In this project, we explore how game creators, players and generative AI models can collaboratively build and continually evolve games over time. We are currently looking at game narratives and non-player character definitions and dialogues, but eventually hope to apply this paradigm to the creation of entire game worlds.
In our paper “Player-Driven Emergence in LLM-Driven Game Narrative,” presented at IEEE Conference on Games 2024, we explore how large language models can foster unique forms of creativity when players participate in the narrative design process. Rather than replacing designers, LLMs can empower players with considerable freedom in their interactions with nonplayer characters (NPC). We show how these interactions provide implicit feedback for designers, offering insights unattainable with traditional dialogue trees.

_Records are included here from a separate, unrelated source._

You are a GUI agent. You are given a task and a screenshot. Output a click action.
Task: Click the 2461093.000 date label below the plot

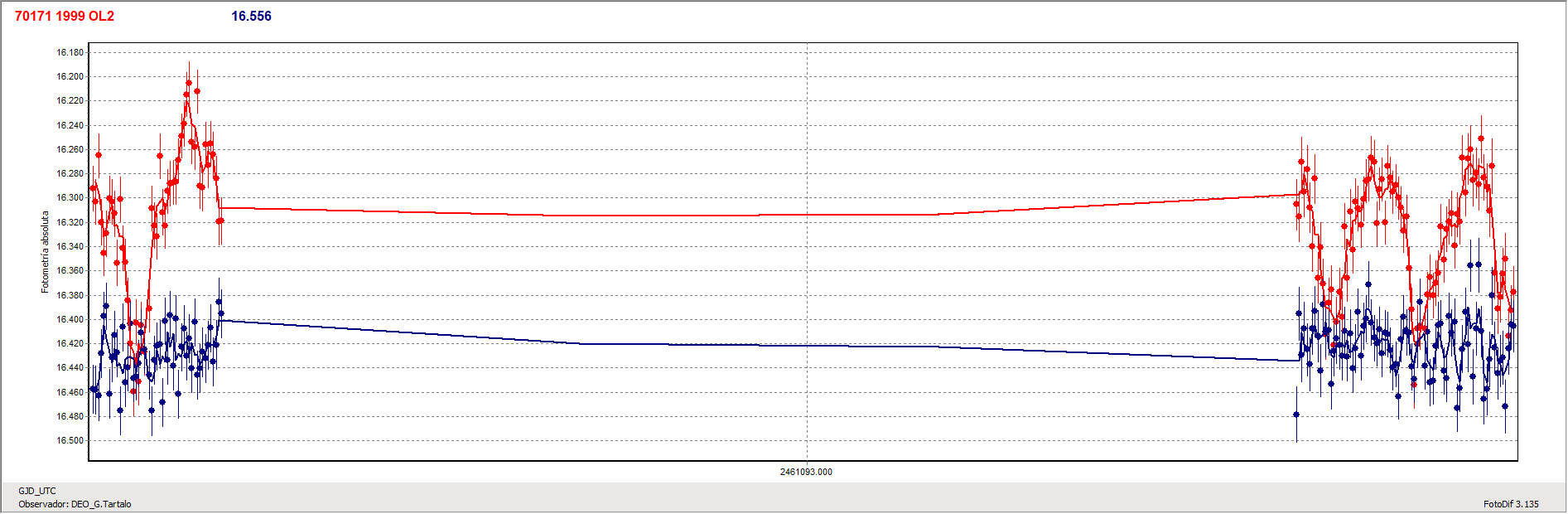point(806,472)
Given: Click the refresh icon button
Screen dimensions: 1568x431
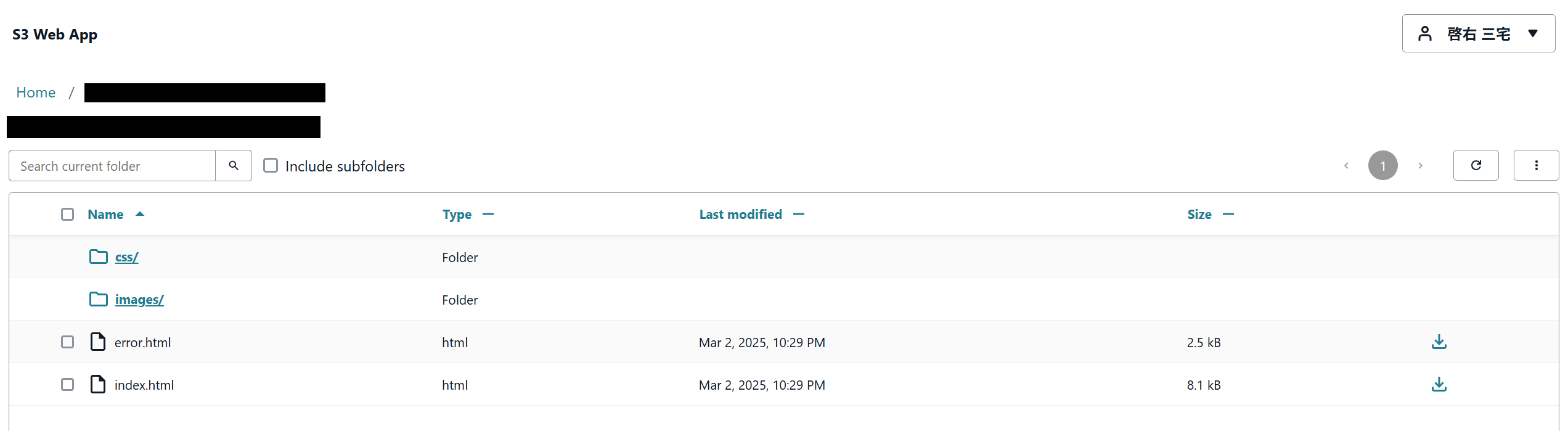Looking at the screenshot, I should pyautogui.click(x=1476, y=165).
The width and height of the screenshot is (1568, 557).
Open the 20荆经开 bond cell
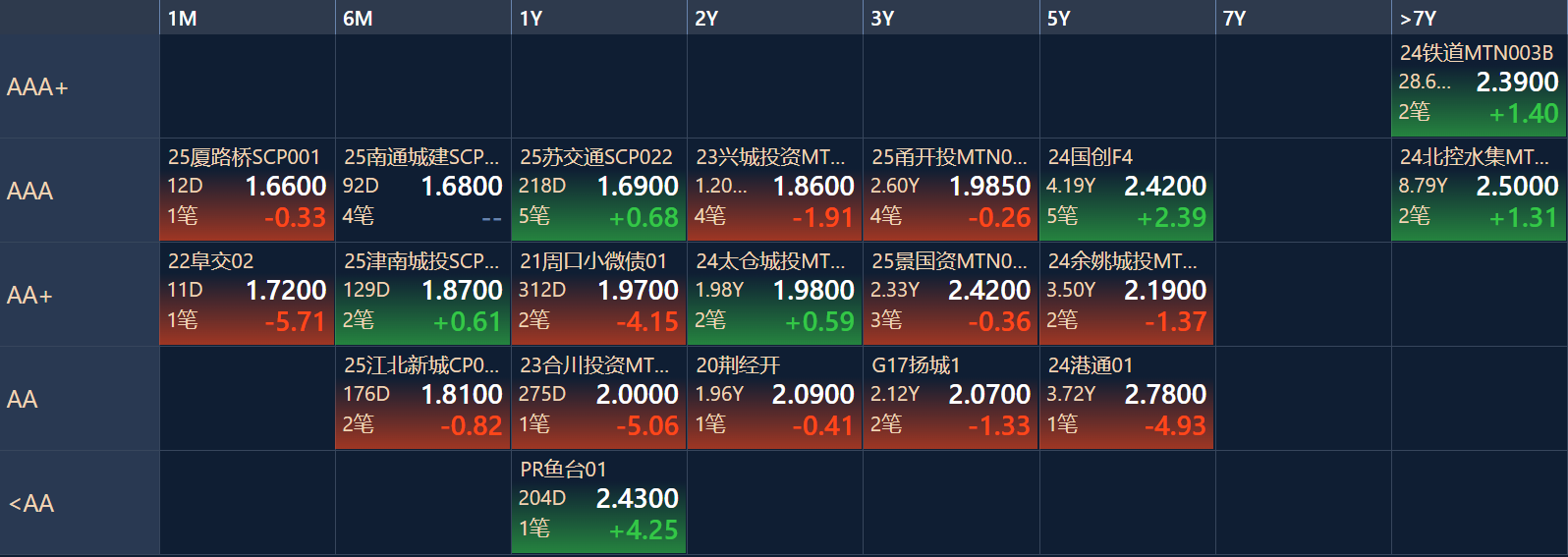click(x=773, y=399)
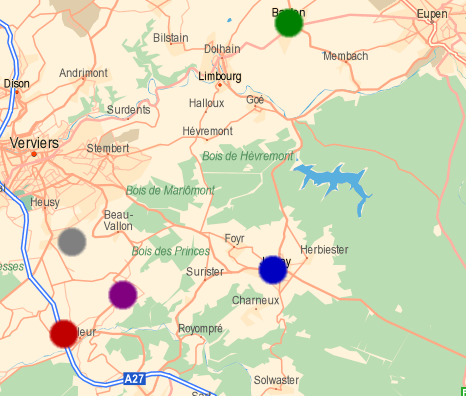Screen dimensions: 466x396
Task: Click the A27 motorway shield
Action: coord(134,379)
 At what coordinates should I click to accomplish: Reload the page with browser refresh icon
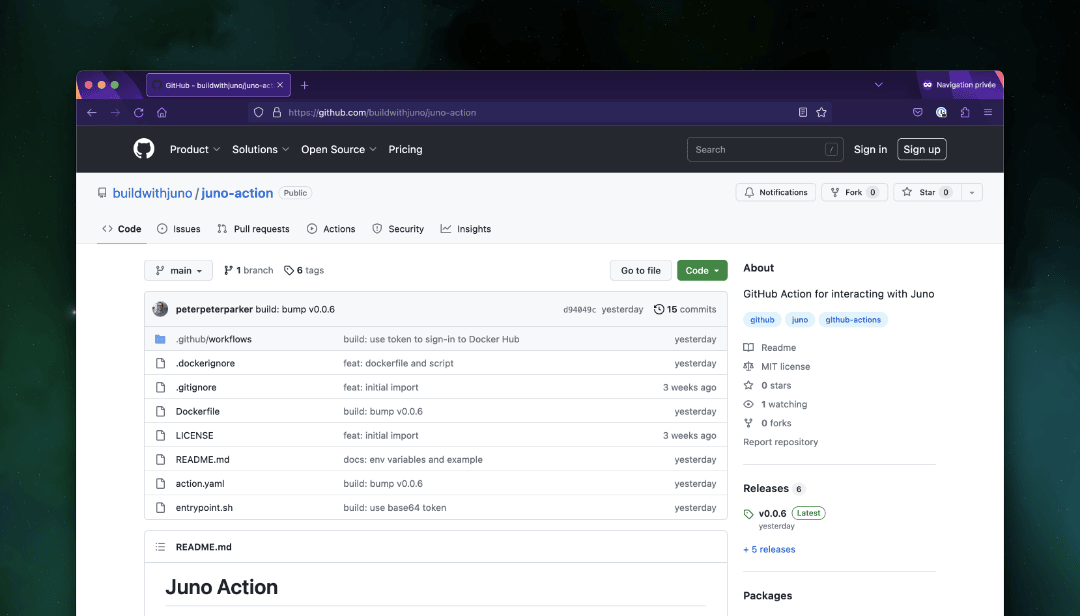coord(138,113)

In our paper “GENEVA: GENErating and Visualizing branching narratives using LLMs (opens in new tab),” presented at IEEE Conference on Games 2024, we introduce a graph-based narrative generation and visualization tool. This tool requires as input a high-level narrative description and constraints, such as the number of different starts, endings, and storylines, as well as context for grounding the narrative. Given these inputs, GENEVA then goes on to use the generative capabilities of GPT-4 to create narratives with branching storylines and renders them in a graph format, allowing users to interactively explore different narrative paths through its web interface (opens in new tab).